No one answered the door. The Sheriff took off his hat and wiped the sweat from his forehead with his shirt sleeve. He tried peeking through the office window but the blinds were drawn tight.

“Sheriff Junger?” a thin, worn out man said, looking up the steps.

Walt Junger turned and fixed his hat back to his head. “Yes?”

The man looked to see if anyone was watching him, then whispered, “You still giving out money for information related to specified activities?”

Junger took one step down the rail and fixed his hand on his gunbelt. “That depends on the information and the activity.”
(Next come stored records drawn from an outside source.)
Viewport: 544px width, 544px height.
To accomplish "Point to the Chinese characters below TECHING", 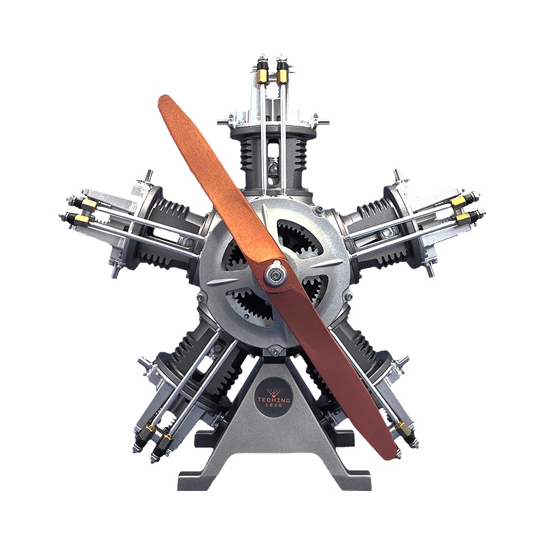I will (x=273, y=407).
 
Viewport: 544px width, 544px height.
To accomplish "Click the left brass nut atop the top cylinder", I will (x=262, y=73).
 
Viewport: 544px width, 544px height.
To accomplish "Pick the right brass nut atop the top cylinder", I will (x=282, y=74).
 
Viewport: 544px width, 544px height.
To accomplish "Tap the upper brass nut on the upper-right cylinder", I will (x=457, y=201).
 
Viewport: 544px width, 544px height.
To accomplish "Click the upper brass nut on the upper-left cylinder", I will (x=88, y=203).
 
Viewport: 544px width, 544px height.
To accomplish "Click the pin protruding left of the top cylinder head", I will (x=221, y=124).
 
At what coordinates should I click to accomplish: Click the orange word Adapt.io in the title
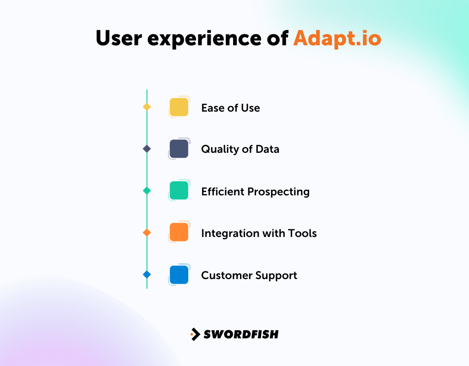pos(337,38)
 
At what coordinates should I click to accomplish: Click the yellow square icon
pos(179,107)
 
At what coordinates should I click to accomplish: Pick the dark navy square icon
pos(179,149)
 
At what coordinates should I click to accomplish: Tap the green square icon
pos(179,190)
“I know you and the mayor got a special interest in a few things around here. In particular, the ‘Proud Lady.’” The man cocked his head toward the well-maintained saloon down the street with thick swinging oak doors.

Junger considered the man for a moment and said, “Let’s just say I’m interested in every establishment around here, but there are some I’m willing to pay more for than others.”

“And the ‘Proud Lady,’ sir?”

“That’s one of them.”

“There’s a bartender named Phil Claren giving out free drinks to his buddies for extra tips, and then he shorts the register at night.”